People take punctuality very seriously. But is it worse to be kept waiting or to be the one who is running late? Both are stressful.
Traditionally, the person who is forced to wait is considered to be the one in the inferior position because they’re stuck. When someone is running late they’re in a panic but at least they know they have the upper hand. People who are left waiting have no choice other than to leave or to sit patiently at the table and ponder the question: what’s more important then me?
Usually the answer is traffic. This is the universal excuse that justifies lateness and reaffirms it’s not personal and beyond their control. It leaves the person whose been kept waiting with an obligation to say, “I understand.” And if you don’t understand, suddenly you’re the one who is being rude. How did that happen?

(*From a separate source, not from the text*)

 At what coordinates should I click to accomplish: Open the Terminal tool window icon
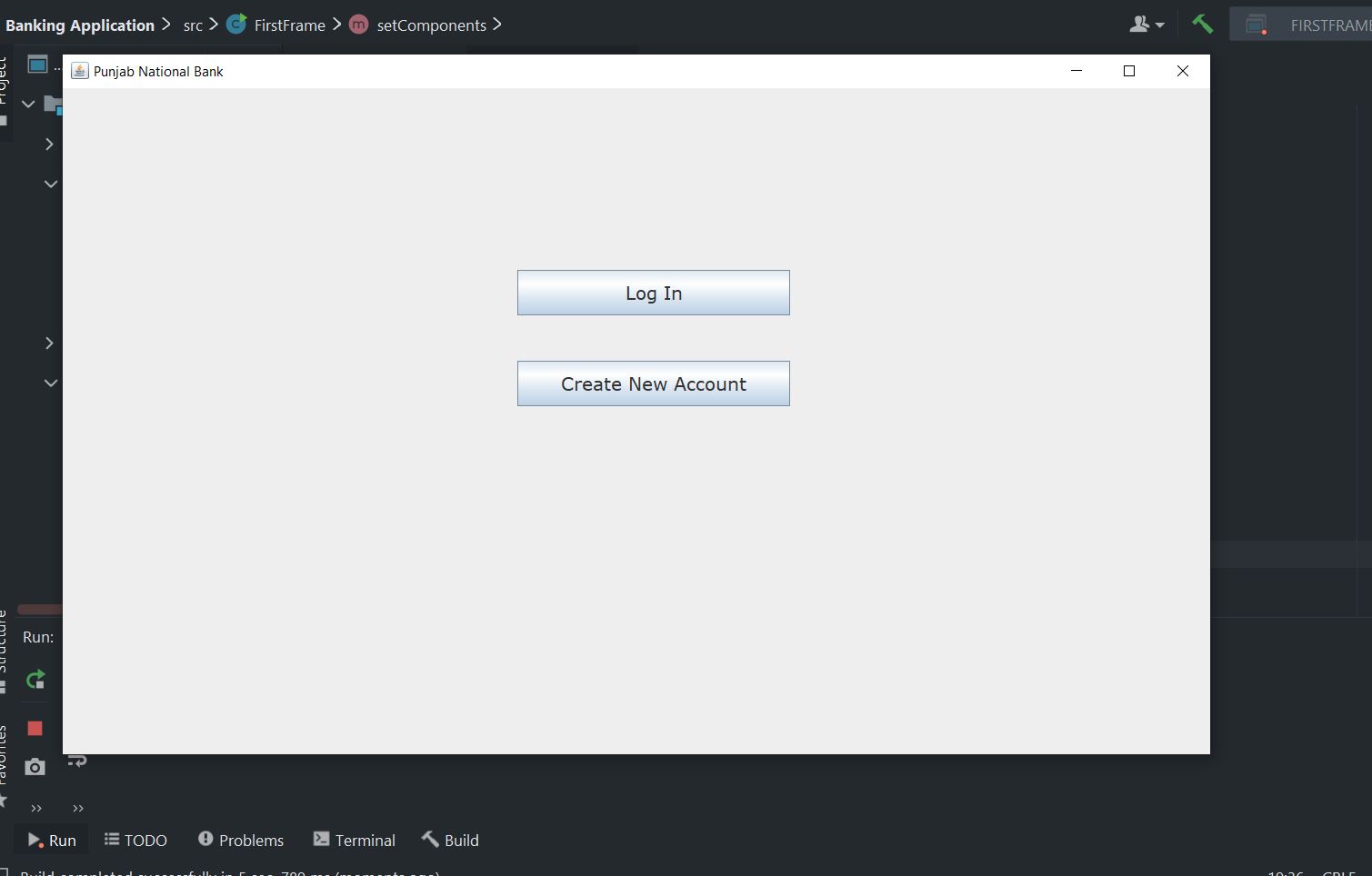[x=320, y=839]
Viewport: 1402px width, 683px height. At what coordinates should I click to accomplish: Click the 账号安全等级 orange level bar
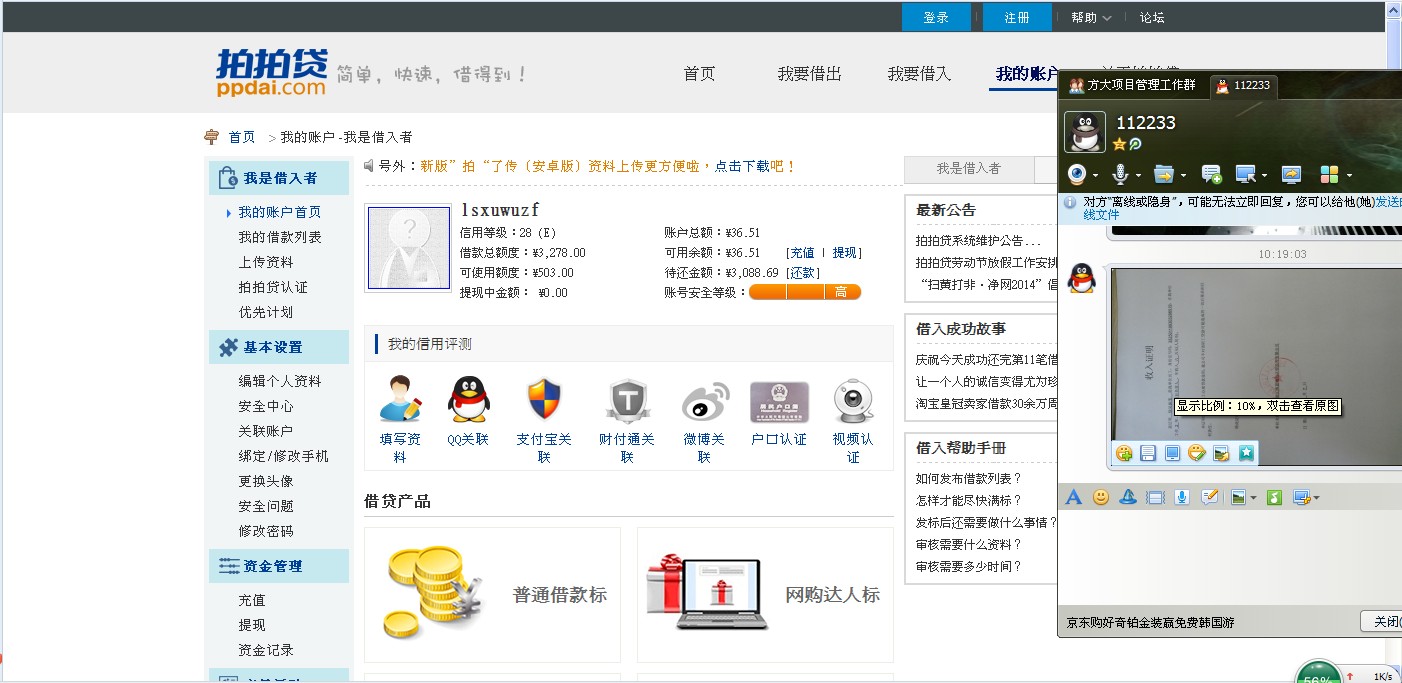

Also when it’s raining, traffic gets bumped up to ‘nightmare’ status and being 15 minutes late is considered punctual.
Another acceptable excuse is: work. Inserting “the boss” gives it even more legitimacy because no one can argue with “The boss wanted to speak with me just as I was leaving.” Putting your job on the line helps. Can’t argue with that. The third excuse no one can fault you for is: the baby. Anything to do with the baby is a free pass because no one wants to eat lunch with a bad mother.
But what happens when you don’t have a child or a car and you work at home? Here’s what I’ve discovered. There’s no excuse. The tube doesn’t have the same impact because even though everyone knows it has delays, as soon as you try explaining it, the sourpuss look kicks in. That’s the look that says: you should have left more time.
Why is it that when I’m late, it’s my own fault, but when other people are late, it’s out of their hands?
Maybe because most of the time, my lateness is costing money. Whoever I'm meeting has a babysitter. Or a meter running. Or a conference to get to. Someone is waiting for them; there is somewhere else they need to be.
I don’t get upset when someone keeps me waiting because there’s nowhere else I need to be. What do I have to get back to? Bed? No one counts that as a reason to become indignant.
Last week I was waiting at a restaurant for a friend to show up for dinner. She called to say she was sorry but she was driving around and couldn’t find parking.
I didn’t get agitated and used the time constructively to ask questions about the menu. That’s 20 minutes right there.
Plus I believe in lateness karma. I think if I don’t get mad when someone is running late, in the future, someone will be forgiving of me. Only that never works out.
A major component when it comes to forgiveness is the sincerity of the apology. A dramatic mea culpa goes a long way. Also, the ones that work best never include the phrase, “Well you were late last time.”
It differs with genders too. When a man is late it’s because he’s busy. When a woman is late, it’s because she’s slow. And if it’s a date, all is forgiven if a woman shows up looking good.
Of course I never seem to get it right. I arrive on time for people who turn up late, and turn up late for people who are on time. But given the choice, I prefer to be the one is waiting. I don’t mind. Probably because I’m grateful when people turn up at all.